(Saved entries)
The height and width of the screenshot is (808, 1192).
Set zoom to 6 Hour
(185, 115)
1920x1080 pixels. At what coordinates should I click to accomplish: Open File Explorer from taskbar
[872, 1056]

Exercise prompt: Print every line of the listing above again, character for character, with nothing changed or left out.

Response:
The height and width of the screenshot is (808, 1192).
Set zoom to 6 Hour
(185, 115)
1920x1080 pixels. At what coordinates should I click to accomplish: Open File Explorer from taskbar
[872, 1056]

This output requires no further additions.